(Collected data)

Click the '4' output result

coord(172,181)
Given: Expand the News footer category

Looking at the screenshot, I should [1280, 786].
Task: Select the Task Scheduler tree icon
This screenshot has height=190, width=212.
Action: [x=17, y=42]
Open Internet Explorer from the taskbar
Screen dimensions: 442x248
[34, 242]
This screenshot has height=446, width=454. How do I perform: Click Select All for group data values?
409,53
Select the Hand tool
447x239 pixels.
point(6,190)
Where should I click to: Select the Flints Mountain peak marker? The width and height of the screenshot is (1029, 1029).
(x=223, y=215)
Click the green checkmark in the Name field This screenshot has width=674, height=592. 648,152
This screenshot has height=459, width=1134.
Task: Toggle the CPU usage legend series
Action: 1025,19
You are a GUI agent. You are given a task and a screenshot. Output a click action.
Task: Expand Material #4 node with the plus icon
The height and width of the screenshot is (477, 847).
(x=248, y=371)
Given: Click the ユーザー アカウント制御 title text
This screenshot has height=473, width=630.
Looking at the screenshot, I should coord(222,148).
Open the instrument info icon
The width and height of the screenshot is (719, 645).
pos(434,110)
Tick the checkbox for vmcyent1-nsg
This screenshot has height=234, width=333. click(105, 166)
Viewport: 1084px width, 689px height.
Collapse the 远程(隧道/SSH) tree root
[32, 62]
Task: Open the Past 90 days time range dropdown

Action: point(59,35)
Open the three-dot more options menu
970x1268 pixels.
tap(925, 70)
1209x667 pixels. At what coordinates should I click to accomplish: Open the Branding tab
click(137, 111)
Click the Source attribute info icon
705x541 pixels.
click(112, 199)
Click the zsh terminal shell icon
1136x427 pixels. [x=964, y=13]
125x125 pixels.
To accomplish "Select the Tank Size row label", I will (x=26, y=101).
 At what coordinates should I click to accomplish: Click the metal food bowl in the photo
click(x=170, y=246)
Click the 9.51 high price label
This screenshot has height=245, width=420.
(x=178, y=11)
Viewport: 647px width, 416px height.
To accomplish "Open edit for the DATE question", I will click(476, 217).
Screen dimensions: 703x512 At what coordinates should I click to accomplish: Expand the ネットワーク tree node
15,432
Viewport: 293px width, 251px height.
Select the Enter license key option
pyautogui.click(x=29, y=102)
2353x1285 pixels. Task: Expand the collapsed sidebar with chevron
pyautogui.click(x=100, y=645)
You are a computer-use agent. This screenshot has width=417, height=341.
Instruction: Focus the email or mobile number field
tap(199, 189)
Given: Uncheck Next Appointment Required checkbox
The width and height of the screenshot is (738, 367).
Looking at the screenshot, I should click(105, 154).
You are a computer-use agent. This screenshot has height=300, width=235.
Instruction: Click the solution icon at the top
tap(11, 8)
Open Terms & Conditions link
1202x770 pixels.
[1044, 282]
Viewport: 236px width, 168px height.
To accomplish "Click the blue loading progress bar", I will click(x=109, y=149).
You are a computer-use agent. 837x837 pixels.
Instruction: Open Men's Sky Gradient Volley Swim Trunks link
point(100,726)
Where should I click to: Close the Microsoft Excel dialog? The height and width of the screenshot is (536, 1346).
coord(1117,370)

**What you need to do**. Show the lines of the records that include the string "computer".

**Task answer**.
You are a computer-use agent. This screenshot has width=417, height=341.
You are a computer-use agent. This screenshot has height=300, width=235.
You are a computer-use agent. 837x837 pixels.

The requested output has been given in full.